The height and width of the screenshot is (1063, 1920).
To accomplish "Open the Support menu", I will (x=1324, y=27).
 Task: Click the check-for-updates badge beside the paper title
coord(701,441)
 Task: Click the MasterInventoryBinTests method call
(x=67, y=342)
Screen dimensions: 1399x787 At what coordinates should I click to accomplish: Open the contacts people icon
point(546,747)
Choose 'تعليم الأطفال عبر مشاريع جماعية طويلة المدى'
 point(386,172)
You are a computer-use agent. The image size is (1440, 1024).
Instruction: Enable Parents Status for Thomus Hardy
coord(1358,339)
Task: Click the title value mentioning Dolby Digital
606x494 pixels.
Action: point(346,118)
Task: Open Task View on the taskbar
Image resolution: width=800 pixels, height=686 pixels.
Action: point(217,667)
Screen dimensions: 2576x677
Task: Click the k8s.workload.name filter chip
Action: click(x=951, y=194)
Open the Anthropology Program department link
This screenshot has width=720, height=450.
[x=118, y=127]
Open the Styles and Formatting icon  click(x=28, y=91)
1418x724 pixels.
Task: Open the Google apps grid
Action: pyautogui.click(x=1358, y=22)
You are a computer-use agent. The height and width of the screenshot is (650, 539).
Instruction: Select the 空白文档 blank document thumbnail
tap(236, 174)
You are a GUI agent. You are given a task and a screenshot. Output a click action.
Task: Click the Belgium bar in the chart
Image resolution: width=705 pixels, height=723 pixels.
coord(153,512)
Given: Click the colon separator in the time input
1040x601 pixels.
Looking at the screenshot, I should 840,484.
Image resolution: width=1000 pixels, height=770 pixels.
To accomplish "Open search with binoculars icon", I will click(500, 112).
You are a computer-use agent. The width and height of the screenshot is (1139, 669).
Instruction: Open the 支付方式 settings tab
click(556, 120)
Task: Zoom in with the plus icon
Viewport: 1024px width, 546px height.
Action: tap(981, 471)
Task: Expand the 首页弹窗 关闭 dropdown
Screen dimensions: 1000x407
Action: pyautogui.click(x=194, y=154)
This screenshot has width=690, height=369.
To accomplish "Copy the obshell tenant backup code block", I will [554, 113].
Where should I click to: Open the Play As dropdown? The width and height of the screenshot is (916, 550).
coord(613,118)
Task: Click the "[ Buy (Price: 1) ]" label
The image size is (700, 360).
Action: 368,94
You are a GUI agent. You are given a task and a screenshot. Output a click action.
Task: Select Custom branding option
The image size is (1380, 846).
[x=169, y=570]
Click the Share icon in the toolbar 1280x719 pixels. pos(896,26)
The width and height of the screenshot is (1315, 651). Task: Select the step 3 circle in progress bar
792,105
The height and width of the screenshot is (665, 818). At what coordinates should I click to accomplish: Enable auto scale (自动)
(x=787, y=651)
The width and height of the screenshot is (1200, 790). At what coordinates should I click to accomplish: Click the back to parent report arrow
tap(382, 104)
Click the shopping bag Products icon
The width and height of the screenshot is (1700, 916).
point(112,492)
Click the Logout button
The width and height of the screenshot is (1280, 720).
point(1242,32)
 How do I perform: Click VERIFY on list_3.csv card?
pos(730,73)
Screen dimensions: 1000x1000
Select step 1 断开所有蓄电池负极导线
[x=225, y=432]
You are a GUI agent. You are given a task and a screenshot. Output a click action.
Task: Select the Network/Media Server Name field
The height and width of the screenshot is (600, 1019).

** PROBLEM DETAILS **
Which lines above include the word "computer"? Return each one.

** SOLUTION FOR THIS TASK **
You are a computer-use agent. The image size is (1440, 1024).
You are a computer-use agent. The height and width of the screenshot is (650, 539).
You are a computer-use agent. The width and height of the screenshot is (1139, 669).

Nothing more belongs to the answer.